Introduction
AB 5 (Assembly Bill 5), which was approved by California Governor Newsom, adds a number of clarifications and exceptions, including a special exception for registered architects, and modifies the criteria used to decide whether a worker is an independent contractor or an employee. The implementation of AB 5 began on 1st January 2020.
Dynamex Operations West v. Superior Court of LA, decided in April 2018, established an entirely novel three-part criterion to determine whether an individual is an independent contractor or an employee. In the past, courts classified workers based on a standard from an earlier case, which considered a number of characteristics. In the Dynamex case, the Supreme Court established a more straightforward “ABC” test with three components.
According to AB 5, the criteria are now applied to every clause in the California Labor & Unemployment Insurance Codes. If the hiring organization cannot demonstrate the following, California will assume that anyone supplying labor is an employee.
- Under the terms of the agreement and in reality, the individual is not subject to the hiring entity’s supervision or guidance when performing the work;
- The individual works outside of the hiring body’s regular business hours; and
- The individual is normally active in a business, trade, or occupation of the same kind that was independently formed and similar to the task being done.
The worker must be classified as an employee if the company is unable to prove all three ABC test prongs.
Employees from other states are exempt from AB 5. Only those working within California are governed by these labor regulations and must adhere to the ABC test in California.

* _Listed records_:
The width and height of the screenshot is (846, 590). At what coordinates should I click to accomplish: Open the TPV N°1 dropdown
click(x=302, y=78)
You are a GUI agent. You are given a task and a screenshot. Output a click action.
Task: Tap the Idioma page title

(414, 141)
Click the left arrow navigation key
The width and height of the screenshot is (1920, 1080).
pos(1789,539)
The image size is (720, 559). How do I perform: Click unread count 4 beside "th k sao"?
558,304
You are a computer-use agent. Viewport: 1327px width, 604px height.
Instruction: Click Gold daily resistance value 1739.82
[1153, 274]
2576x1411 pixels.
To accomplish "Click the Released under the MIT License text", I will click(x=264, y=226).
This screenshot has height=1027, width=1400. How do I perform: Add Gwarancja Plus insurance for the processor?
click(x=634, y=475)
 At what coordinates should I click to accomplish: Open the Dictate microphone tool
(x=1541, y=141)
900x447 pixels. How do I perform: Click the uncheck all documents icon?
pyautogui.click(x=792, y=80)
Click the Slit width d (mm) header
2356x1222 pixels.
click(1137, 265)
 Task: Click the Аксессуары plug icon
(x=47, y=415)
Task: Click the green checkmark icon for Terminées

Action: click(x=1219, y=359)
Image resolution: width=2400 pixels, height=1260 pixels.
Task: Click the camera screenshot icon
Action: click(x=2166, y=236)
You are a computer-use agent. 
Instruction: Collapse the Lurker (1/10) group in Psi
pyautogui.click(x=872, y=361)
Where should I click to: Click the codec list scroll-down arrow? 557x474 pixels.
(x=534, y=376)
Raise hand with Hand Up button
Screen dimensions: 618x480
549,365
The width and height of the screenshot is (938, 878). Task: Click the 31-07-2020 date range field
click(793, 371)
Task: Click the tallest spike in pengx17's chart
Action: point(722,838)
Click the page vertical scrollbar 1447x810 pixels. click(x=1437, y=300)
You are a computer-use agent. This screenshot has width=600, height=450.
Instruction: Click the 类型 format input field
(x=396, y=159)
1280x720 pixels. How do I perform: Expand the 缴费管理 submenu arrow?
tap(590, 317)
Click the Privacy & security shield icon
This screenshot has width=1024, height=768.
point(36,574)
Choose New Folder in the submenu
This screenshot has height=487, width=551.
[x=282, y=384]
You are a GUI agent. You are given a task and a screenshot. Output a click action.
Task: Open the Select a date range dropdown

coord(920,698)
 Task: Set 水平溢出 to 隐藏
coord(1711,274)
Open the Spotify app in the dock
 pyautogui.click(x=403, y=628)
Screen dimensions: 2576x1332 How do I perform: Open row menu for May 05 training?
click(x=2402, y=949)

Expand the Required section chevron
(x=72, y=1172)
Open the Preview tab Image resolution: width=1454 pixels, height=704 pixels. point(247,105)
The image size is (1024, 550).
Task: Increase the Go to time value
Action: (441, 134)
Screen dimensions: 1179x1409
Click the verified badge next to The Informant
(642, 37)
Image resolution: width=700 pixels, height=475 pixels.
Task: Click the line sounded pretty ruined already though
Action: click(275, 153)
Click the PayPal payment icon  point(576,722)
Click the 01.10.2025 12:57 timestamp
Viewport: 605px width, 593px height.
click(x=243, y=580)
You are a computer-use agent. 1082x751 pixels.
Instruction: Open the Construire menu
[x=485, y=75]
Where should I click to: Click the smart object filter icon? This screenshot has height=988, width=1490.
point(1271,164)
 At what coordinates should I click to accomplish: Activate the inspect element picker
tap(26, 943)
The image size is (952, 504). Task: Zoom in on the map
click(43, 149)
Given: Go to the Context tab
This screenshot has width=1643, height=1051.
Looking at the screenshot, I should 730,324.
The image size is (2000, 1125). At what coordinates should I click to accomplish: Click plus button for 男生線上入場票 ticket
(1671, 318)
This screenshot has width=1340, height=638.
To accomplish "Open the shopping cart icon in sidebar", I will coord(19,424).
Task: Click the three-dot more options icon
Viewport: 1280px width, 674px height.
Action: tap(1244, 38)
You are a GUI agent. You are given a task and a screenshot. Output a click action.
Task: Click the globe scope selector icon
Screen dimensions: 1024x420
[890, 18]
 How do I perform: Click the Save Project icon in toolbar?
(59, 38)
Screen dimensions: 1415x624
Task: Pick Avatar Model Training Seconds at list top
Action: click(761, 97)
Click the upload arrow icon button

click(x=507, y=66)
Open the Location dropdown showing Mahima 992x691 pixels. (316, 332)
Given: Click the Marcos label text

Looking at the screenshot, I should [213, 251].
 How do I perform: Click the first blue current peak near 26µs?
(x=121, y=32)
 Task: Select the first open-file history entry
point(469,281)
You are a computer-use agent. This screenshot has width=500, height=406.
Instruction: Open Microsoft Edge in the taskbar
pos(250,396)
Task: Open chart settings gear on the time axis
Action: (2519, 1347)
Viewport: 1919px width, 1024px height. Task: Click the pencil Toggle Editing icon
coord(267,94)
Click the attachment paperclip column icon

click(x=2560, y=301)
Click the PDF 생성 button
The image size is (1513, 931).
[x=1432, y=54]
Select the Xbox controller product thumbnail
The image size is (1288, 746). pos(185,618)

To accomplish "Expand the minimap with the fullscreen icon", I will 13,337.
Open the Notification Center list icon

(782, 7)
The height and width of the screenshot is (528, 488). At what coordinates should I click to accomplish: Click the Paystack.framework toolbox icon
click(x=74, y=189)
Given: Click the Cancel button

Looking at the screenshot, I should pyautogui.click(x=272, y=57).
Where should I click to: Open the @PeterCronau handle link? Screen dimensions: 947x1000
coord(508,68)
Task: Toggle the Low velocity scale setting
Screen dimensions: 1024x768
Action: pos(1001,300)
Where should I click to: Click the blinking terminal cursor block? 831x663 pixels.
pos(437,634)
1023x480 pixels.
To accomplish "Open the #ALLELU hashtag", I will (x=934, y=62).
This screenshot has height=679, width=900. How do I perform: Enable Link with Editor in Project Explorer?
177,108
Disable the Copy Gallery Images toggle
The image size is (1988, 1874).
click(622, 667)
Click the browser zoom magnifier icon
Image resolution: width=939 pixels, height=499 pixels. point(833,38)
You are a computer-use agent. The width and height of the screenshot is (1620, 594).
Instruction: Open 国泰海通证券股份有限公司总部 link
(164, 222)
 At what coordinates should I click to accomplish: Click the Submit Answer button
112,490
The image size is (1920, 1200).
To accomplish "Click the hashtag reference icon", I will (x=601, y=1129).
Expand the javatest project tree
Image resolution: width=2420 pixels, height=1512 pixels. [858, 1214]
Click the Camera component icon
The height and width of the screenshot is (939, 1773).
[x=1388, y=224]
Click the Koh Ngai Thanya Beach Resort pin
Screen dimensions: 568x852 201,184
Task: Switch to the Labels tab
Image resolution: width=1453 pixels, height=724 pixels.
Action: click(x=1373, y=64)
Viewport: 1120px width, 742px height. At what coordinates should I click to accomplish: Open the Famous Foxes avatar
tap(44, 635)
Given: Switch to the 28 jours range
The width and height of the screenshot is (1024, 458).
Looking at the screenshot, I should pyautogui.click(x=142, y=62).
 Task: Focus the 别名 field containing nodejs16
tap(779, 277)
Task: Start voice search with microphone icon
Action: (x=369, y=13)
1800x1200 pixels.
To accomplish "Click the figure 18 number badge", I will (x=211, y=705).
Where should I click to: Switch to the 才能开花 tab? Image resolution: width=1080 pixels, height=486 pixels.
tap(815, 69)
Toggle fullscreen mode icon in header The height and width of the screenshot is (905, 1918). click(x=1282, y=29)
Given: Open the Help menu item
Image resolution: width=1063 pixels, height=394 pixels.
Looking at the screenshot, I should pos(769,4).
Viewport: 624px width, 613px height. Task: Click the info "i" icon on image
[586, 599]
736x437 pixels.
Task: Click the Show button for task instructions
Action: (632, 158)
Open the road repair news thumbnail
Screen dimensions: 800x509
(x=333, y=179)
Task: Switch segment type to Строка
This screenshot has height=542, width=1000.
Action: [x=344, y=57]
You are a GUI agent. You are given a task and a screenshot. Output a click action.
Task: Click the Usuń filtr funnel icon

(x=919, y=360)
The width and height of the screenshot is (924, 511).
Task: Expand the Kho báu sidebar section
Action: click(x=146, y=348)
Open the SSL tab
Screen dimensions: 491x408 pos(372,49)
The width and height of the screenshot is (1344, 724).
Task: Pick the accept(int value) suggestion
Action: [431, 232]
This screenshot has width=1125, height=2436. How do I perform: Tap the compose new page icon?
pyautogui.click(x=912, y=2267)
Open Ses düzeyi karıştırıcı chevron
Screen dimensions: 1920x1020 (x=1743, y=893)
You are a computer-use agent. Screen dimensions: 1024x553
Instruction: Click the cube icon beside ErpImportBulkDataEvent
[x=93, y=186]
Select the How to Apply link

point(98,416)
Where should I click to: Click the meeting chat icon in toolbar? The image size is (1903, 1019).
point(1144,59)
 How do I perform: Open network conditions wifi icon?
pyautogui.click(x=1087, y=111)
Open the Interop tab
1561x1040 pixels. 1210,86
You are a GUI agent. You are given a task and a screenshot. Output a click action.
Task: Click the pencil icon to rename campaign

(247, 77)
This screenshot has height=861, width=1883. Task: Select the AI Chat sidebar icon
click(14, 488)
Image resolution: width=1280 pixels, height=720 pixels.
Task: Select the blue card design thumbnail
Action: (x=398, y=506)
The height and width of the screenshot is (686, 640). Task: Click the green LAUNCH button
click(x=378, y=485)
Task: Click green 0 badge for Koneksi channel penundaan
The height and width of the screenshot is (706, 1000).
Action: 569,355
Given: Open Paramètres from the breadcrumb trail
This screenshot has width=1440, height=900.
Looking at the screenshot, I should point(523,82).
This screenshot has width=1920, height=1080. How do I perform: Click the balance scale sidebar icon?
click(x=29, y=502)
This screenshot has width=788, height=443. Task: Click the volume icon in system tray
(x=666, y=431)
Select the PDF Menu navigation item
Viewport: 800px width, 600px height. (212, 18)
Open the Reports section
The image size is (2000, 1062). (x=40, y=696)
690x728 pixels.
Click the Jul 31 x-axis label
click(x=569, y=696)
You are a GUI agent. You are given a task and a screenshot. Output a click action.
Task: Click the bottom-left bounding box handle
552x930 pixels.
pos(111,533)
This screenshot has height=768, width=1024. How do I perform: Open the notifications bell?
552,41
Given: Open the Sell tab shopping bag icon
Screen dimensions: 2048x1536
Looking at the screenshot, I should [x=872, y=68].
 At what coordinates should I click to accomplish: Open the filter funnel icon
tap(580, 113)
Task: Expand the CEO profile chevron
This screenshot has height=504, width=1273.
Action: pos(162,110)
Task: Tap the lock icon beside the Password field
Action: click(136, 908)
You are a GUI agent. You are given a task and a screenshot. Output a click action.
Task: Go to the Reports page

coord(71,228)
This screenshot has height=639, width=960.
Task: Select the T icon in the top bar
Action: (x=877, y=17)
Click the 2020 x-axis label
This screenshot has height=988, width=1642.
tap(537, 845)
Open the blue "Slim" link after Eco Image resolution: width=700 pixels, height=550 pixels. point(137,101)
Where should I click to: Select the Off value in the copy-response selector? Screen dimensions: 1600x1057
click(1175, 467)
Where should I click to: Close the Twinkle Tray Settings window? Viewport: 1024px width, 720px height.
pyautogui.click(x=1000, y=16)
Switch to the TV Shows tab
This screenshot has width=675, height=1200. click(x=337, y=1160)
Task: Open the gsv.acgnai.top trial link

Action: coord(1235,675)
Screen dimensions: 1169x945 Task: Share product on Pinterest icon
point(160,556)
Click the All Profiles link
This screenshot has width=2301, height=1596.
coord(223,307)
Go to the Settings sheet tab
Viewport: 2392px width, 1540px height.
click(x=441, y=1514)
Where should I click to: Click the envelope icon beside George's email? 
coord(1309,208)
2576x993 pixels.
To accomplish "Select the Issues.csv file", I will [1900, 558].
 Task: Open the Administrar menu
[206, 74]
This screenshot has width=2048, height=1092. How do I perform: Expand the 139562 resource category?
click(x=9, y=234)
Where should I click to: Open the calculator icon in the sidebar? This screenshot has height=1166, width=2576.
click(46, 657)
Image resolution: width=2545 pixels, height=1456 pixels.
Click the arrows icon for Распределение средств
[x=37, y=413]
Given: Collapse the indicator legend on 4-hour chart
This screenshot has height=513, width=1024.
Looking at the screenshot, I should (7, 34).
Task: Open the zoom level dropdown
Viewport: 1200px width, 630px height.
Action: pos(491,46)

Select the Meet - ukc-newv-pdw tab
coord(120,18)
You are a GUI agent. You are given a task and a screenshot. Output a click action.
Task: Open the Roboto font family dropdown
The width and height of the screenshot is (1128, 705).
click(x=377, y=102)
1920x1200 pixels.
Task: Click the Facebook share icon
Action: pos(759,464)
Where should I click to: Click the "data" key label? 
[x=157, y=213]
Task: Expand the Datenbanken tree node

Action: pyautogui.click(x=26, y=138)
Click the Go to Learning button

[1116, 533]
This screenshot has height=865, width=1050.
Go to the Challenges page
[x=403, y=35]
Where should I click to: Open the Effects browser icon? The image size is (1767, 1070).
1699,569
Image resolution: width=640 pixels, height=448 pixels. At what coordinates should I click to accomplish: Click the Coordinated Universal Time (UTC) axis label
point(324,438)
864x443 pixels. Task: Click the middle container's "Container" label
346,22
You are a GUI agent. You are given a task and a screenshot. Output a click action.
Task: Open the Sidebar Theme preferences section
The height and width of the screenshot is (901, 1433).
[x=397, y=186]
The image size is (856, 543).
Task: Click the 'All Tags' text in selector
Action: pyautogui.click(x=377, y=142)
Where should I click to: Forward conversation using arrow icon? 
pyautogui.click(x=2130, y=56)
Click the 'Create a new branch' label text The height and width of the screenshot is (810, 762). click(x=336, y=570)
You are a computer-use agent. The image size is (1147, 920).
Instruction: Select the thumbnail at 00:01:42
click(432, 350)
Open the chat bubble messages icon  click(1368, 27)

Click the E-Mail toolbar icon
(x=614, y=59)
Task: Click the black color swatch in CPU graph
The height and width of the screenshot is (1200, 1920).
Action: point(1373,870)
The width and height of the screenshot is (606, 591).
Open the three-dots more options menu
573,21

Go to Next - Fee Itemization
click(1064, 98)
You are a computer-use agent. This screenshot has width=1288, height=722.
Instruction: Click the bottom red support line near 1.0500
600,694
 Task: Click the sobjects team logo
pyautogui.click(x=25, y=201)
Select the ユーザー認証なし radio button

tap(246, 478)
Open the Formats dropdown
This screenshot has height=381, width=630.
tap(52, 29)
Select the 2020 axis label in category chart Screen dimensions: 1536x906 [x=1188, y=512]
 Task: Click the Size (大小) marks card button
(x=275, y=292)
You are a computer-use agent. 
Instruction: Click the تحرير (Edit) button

* _Stated goal 1_:
Based on the AB 5 overview, state whether each statement agrees with it. Answer yes or no, and quote the deciding words.
(a) AB 5 took effect at the start of 2020.
(b) The Dynamex case was decided in April 2018.
(c) AB 5 governs employees from other states.
* _Stated goal 2_: Proceed with the AB 5 overview, beginning after its final sentence.
The listing has no connection to the AB 5 overview.

* _Final result 1_:
(a) Yes: "The implementation of AB 5 began on 1st January 2020."
(b) Yes: "Dynamex Operations West v. Superior Court of LA, decided in April 2018"
(c) No: "Employees from other states are exempt from AB 5."

* _Final result 2_:
Architects’ Specific Occupation Exception
According to the law, some professions are expressly exempt from the AB 5 ABC test. Notably, a person who is a working architect, lawyer, engineer, accountant, or private investigator and has an active California license is excluded. The previous Borello test would be used by an employer to decide whether to classify a licensed professional as an independent contractor or employee because AB 5 is not applicable.
The legislation regulating whether a company can have an independent contractor connection to another business was promptly altered on September 4, 2020, when Governor Gavin Newsom approved AB 2257 into statute to clear up any uncertainty in AB5. Because AB 2257 establishes a business-to-business exception to the Dynamex assessment, the Borello test is applicable.
Please remember that this exclusion only relates to licensed professionals and not to those who operate in the field in general.
The exception for business-to-business service providers
A solo professional with a limited liability company who works for a corporation full-time, exactly like an employee, will probably be considered an employee; the law views the notion that the two are distinct and independent business organizations as a charade designed to evade employment regulations. Thankfully, legitimate independent businesses are permitted to keep operating as independent contractors under the law.
A written agreement is necessary for the B2B service provider exception, and the business service provider must:
- Be a company, partnership, limited liability partnership, etc.
- Possess the appropriate licenses, if any are required;
- Be separate from the hiring organization;
- Function from a different place of business than the hiring organization;
- Maintain a customer base apart from the company that is hiring;
- Present itself to the public as an entity that can offer comparable services to others;
- Be independent of the hiring company’s direction & control;
- Determine its own prices;
- Supply its own equipment;
- Offer its services to the hiring company directly, rather than to the clients of the hiring company; and
- Not carry out tasks that call for a Contractors State License Board license.
In conclusion, an architectural firm can typically use the exception to employ a company that offers some of the more conventional independent contractor services, such as a sub-consultant design firm or a company that is exempted from AB 5.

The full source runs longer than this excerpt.